***** Source data *****

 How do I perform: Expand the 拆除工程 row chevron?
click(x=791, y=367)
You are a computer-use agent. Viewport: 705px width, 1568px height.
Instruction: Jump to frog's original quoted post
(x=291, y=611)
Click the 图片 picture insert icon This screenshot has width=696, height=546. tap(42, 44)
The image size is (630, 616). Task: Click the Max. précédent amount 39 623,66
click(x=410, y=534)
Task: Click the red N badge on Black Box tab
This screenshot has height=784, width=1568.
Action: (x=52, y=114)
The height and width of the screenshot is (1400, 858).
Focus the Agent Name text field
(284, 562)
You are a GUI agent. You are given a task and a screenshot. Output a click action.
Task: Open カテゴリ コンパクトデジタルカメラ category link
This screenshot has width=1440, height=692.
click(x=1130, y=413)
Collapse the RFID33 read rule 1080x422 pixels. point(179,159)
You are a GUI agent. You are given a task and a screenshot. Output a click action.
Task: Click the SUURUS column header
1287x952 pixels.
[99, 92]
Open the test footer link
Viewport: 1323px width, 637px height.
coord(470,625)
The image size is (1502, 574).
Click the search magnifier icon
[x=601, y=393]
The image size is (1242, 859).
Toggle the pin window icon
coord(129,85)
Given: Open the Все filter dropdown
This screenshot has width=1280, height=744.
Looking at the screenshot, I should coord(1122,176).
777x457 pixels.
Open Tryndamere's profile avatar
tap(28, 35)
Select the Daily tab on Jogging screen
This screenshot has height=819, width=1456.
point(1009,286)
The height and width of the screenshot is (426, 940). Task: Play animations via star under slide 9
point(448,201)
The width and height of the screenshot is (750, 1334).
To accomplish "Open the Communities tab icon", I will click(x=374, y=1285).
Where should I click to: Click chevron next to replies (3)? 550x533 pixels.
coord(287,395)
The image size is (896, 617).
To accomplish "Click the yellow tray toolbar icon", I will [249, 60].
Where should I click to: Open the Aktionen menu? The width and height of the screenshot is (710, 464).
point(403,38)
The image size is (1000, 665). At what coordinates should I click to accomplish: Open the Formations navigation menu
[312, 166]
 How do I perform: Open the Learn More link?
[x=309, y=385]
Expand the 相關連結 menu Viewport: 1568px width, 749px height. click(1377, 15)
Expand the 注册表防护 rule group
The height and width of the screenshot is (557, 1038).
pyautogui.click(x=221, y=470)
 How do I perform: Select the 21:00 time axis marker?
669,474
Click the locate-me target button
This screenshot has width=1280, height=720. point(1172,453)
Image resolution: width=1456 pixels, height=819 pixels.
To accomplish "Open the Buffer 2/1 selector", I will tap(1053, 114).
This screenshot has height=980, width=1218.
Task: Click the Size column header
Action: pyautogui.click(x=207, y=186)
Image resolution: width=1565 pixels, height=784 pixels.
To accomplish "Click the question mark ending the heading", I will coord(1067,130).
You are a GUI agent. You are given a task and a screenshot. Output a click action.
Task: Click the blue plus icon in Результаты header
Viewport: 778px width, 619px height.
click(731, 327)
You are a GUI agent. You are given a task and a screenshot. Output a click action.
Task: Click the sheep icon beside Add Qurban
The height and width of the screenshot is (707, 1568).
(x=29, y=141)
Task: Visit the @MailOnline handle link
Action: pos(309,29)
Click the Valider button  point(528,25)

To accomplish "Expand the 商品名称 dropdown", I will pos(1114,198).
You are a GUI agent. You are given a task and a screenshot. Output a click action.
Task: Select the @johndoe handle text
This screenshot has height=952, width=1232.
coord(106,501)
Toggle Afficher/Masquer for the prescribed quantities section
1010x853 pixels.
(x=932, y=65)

*****

What to produce: Could you return exactly the stretch of the data above that starts at the line with "Where should I click to: Open" and ends at the line with "Task: Click the blue", both lines included?

Answer for this exercise:
Where should I click to: Open the Aktionen menu? The width and height of the screenshot is (710, 464).
point(403,38)
The image size is (1000, 665). At what coordinates should I click to accomplish: Open the Formations navigation menu
[312, 166]
 How do I perform: Open the Learn More link?
[x=309, y=385]
Expand the 相關連結 menu Viewport: 1568px width, 749px height. click(1377, 15)
Expand the 注册表防护 rule group
The height and width of the screenshot is (557, 1038).
pyautogui.click(x=221, y=470)
 How do I perform: Select the 21:00 time axis marker?
669,474
Click the locate-me target button
This screenshot has width=1280, height=720. point(1172,453)
Image resolution: width=1456 pixels, height=819 pixels.
To accomplish "Open the Buffer 2/1 selector", I will tap(1053, 114).
This screenshot has height=980, width=1218.
Task: Click the Size column header
Action: pyautogui.click(x=207, y=186)
Image resolution: width=1565 pixels, height=784 pixels.
To accomplish "Click the question mark ending the heading", I will coord(1067,130).
You are a GUI agent. You are given a task and a screenshot. Output a click action.
Task: Click the blue plus icon in Результаты header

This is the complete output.